僕の知ってる上級生はコレ系ばっかりか。しかも司先輩の場合、円先輩と違って無闇に人を振り回しているだけって感じだ。なんつーか、ジャイアントスイング?
「悪い、一夜。今日、先輩と帰るよ」
「かまわん。どうせそんなことやろうと思たし」
そう言うと一夜は鞄を持って立ち上がった。帰る準備はとうにできていたのに、僕がメールを読み終わるのを待っていたようだ。
「またテキトーに連絡するわ」
「うん、そうして」
お疲れサン、と一夜はひと足先に帰っていった。
さて、僕も行かないと。
「うあ゛……」
僕の机にはまだ筆記用具やルーズリーフが出しっぱなしになっていた。一夜と喋ってばかりで片づけ忘れてたな。

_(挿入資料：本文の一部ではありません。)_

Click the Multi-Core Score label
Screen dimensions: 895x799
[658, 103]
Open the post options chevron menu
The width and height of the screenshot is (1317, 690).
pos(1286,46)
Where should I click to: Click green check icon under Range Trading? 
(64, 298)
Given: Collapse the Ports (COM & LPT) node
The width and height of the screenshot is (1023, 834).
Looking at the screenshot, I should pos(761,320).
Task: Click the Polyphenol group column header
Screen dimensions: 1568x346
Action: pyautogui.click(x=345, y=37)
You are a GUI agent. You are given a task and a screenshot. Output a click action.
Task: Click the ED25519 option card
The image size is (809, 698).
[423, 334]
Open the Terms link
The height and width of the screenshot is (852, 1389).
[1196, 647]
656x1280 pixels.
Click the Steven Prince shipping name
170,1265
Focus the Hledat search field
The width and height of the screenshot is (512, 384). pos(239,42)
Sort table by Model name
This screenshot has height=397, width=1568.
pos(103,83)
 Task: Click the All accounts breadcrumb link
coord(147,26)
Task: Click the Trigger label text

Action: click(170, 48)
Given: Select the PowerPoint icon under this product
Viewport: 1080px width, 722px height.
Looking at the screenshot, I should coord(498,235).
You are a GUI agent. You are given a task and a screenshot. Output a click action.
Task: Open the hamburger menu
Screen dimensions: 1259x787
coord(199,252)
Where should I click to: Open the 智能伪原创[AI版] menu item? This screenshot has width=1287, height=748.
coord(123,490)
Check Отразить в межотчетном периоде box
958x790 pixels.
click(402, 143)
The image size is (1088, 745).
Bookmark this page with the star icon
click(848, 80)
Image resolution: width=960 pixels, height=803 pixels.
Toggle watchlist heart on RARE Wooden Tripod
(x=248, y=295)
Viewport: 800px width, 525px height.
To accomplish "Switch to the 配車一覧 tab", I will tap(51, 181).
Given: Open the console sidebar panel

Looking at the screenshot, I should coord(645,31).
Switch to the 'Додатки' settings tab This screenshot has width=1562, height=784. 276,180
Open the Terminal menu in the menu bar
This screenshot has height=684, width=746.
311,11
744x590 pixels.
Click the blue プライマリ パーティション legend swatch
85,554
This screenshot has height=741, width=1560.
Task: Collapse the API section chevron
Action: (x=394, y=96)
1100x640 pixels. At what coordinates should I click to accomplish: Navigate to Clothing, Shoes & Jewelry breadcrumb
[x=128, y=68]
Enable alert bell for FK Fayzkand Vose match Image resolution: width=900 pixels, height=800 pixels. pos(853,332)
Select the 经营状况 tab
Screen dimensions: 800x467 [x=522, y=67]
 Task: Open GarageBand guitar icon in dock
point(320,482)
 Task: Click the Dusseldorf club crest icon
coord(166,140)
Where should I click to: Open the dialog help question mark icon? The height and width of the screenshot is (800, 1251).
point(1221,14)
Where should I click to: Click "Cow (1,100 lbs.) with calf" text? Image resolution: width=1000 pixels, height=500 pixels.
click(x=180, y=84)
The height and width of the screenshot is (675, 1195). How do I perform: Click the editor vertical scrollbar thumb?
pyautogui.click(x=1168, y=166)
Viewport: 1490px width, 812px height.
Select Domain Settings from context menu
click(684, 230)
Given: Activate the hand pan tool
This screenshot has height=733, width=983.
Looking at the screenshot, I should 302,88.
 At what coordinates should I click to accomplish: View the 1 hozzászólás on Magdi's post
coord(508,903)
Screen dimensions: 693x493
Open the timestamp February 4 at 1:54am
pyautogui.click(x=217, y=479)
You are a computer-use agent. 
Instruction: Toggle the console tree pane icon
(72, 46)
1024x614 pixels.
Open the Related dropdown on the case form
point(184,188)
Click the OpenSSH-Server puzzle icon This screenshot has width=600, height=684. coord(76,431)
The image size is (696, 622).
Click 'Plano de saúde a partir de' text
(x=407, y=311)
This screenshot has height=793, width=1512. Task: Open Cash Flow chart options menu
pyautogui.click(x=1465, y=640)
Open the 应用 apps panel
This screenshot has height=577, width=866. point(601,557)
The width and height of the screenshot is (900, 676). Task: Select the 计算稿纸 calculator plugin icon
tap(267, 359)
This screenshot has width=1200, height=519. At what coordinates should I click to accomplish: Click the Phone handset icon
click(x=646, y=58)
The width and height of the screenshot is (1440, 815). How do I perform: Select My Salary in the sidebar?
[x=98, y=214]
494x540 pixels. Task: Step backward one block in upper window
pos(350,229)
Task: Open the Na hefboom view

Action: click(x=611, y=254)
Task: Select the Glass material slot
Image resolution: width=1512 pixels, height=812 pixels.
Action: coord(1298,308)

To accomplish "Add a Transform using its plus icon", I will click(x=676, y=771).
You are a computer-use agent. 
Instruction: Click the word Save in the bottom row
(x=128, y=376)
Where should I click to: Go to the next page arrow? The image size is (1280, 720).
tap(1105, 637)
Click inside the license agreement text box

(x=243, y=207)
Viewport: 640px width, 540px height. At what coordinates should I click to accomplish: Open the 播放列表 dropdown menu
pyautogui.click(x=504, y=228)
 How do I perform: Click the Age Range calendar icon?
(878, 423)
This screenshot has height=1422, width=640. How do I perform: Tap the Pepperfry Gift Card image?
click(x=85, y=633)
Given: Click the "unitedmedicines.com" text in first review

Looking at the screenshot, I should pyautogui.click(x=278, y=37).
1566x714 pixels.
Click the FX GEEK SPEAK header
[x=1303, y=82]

慌てて昇降口に出てきたが、まだそこに司先輩に姿はなかった。そういえば少し遅れるっぽいことも書いてあった気がする。
その代わり違う人物を見つけてしまった。
「……」
髪型こそツーテールストレートに変わっているが、あれは正しく宇佐美奈津。
彼女は、今日は自転車できたのか校門から少し入ったところに自転車を置いて立ってい
た。赤のプリーツスカートに白のブラウス、赤いチェックの編み上げビスチェは卯月学園の制服なのだろう。てことは学校帰りか。
一週間前のドタバタを思い出す。これは身を隠した方が得策か。
が――、
「お兄様!」
くんな、ばか。大声で叫ぶな、うさぎ。あと、お兄様って誰だ!?
結局、一瞬遅れで見つかってしまった。くそぅ、今日はこんなんばっかりか。僕を見つけた宇佐美さんがこちらに向かって走ってくる。ていうか、突っ込んでくる。
「お兄様!」
「ていっ」
宇佐美さんの
進行方向を変えられた彼女は危うく植え込みに突っ込みかけたが、ふん、と踏ん張ると再びこちらに向き直った。
僕も身構える。
「……」
「……」
互いに無言で間合いを取る。
と――、
「あっ、あそこに片瀬先輩が」
「え!?」
宇佐美さんが指さす先を見る。が、司先輩はいない。
「隙ありっ」
うわあ、なんて古典的な手だ。そして、なぜ引っかかるか、僕よ。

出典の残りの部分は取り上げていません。